Myles Hill would have been four years old on Aug. 22, 2017, but he died a few weeks before his birthday. A day care worker was arrested and charged with leaving him in a hot van at Little Miracles Academy in Orlando.

"I think this is a major step, because a situation like this right here, if you get that button installed, most definitely. I don't care how much it costs," said Myles Hill's grandfather Corey Esters.

Those sentiments are echoed by state lawmakers, who believe the "Child Safety Alarm Act" will save lives.

"If an alarm that cost between $100 and $500 -- I don't care what it costs, the facility needs to figure out a way of either trying to get it. There are grants, there's all kind of ways," said State Rep. Amy Mercado, a Democrat who represents District 48 in Orlando.

"Parents will donate. I promise you there will be parents that will say, 'I'll sign up.
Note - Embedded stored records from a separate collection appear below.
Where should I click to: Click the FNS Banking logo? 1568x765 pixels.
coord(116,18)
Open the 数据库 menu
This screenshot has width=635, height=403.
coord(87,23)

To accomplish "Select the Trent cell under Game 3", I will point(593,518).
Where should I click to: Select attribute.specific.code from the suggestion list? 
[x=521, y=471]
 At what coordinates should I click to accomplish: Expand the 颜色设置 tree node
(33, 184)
I'll sign up first because I want to know that my child is safe,'" Mercado contiuned.

The alarm would make sure the driver inspects for children before exiting the vehicle.

Senate Bill 486 and House Bill 305 would require the Department of Children and Families to adopt the alarm system as a minimum safety requirement.

That would apply to child care facilities and large family child care homes, a reassurance state lawmakers believe parents deserve.

"To save a child's life. That's priceless. So I think this is a major, major step to solving that problem," Esters said.

Lawmakers officially filed the bill last week but they're not expected take it up until next session, which begins next year in Tallahassee.